Exercise passage:
□ □ □

How the public sector impacts your pay

A new report explains how public sector employment can be the upside of a regional downturn. When governments constrain public sector wages, they constrain everyone's. Here’s why.

During the past two years, as regional NSW experienced a sharp economic downturn resulting from drought and bushfires then the COVID-19 pandemic, which employment sector provided much-needed economic input and stability? Mining? Manufacturing? Agriculture? None of these. It was the public sector.

On 15 November, the IEU attended the launch of a new report into the surprisingly deep impact of public sector employment on the South Coast, Illawarra and Capital regions of NSW. The report was commissioned by the South Coast Labour Council.

“We’ve sought to measure just how much of an impact these workers, from nurses and teachers and public service workers and firefighters and many others have actually had on our local economy whilst everyone else has essentially been frozen out of the economy,” said the Secretary of the South Coast Labour Council, Arthur Rorris.

□ □ □

Data provided:

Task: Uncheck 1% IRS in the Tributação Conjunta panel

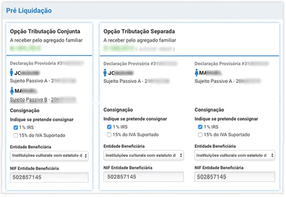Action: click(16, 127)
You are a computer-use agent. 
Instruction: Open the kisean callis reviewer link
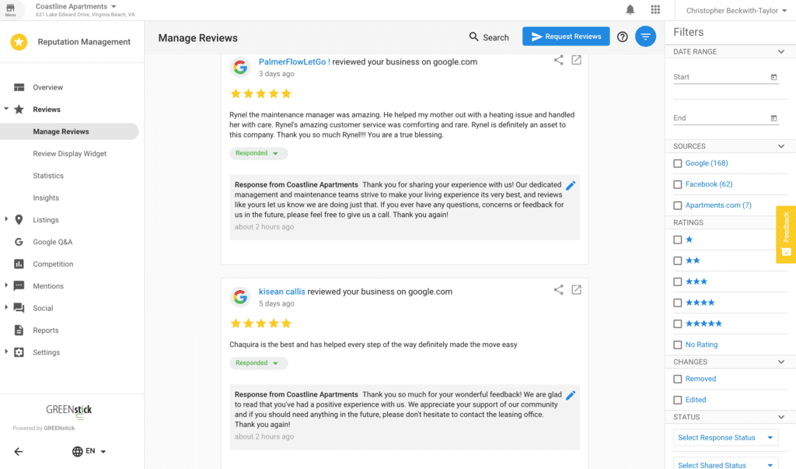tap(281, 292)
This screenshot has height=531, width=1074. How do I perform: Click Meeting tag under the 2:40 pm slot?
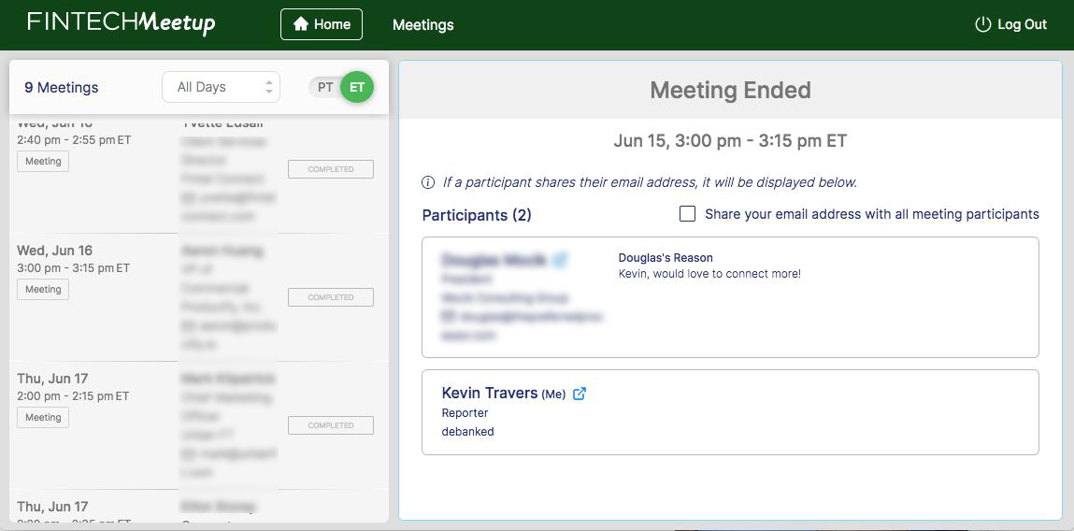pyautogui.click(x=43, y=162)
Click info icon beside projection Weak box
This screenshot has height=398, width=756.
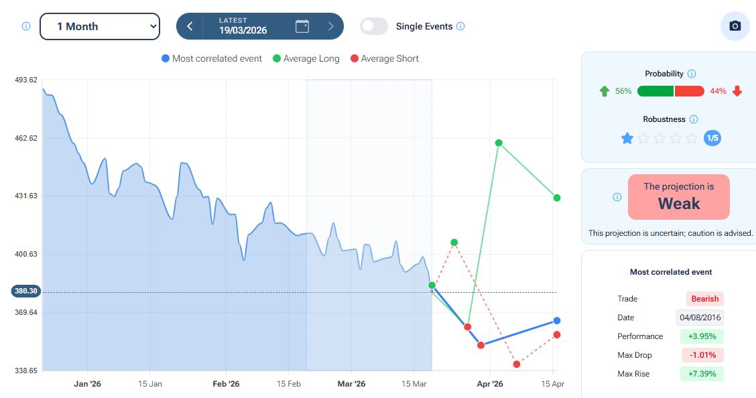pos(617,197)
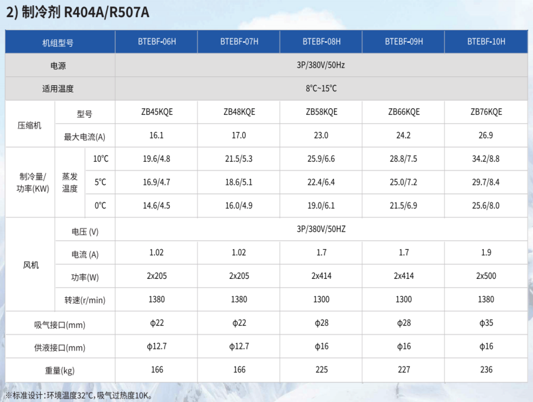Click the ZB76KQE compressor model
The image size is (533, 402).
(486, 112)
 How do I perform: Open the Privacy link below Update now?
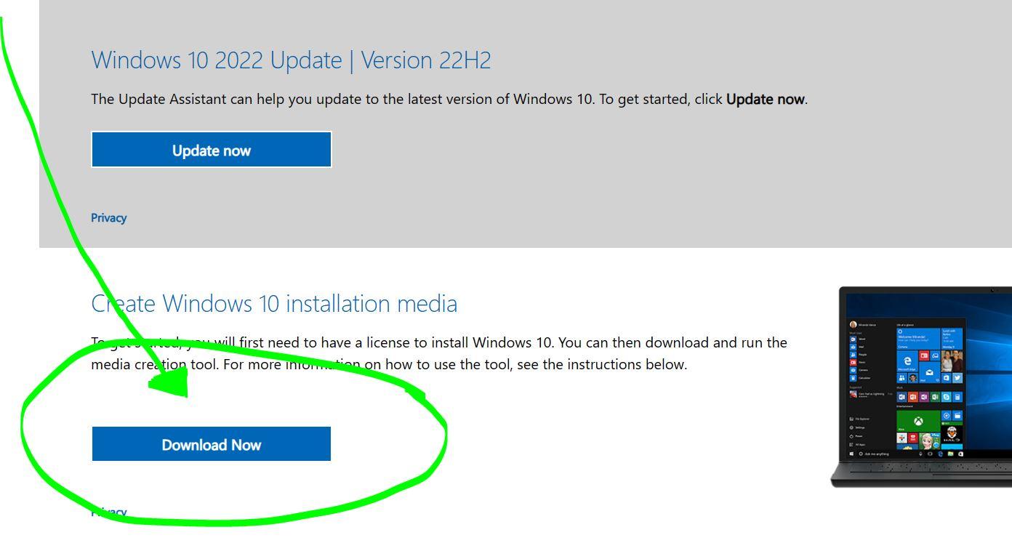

□ □ □

Task instructions:
**1.** Summarize the article on public sector pay in two sentences.
**2.** In the article on public sector pay, which body commissioned the new report?
**3.** Write the next part of the article on public sector pay, picking up after its final sentence.

Written responses:
**1.** A report commissioned by the South Coast Labour Council, whose launch the IEU attended on 15 November, examines the impact of public sector employment on the South Coast, Illawarra and Capital regions of NSW. During a downturn driven by drought, bushfires and the COVID-19 pandemic, the public sector rather than mining, manufacturing or agriculture gave regional NSW economic input and stability, and when governments constrain public sector wages, they constrain everyone's.

**2.** The South Coast Labour Council.

**3.**
Sustaining the south coast

The report found that public sector jobs in regional NSW represent a greater proportion of the labour market compared to the cities. “In Greater Sydney, public sector employment consists of about 13 percent of the labour market; in Wollongong and Kiama it’s over 20 percent of employment,” said the report’s author, Associate Professor Martin O’Brien of the Centre for Human and Social Capital Research at the University of Wollongong, at the launch.

Importantly, the report found that public sector employment is countercyclical. “The impact or contribution of public sector employment to regional economies increases in size, importance and dimension in times of economic downturn and crisis,” the report says.

O’Brien pinpoints the direct effect: “Public sector employees on average spend about 80 percent of their income in local areas, so that’s going to local businesses, which has a stimulus effect,” he said.

On the flipside, when the business cycle and private sector are in an upswing, providing more employment and economic activity, the relative importance of the public sector subsides. But in regional NSW, the private sector has been in a downturn for more than two years.

Stability over cycles

In a nutshell, public sector employment is economic stability provided by government policy and it is not subject to the vagaries of the business cycle.

“Schools don’t close. Hospitals don’t close. Police stations don’t close. We’re always there. It’s a constant. And our wages, obviously, are a constant in the community,” a school teacher from Shellharbour says in the report.

Even when school grounds were closed, teachers and school staff adapted quickly, and learning continued online.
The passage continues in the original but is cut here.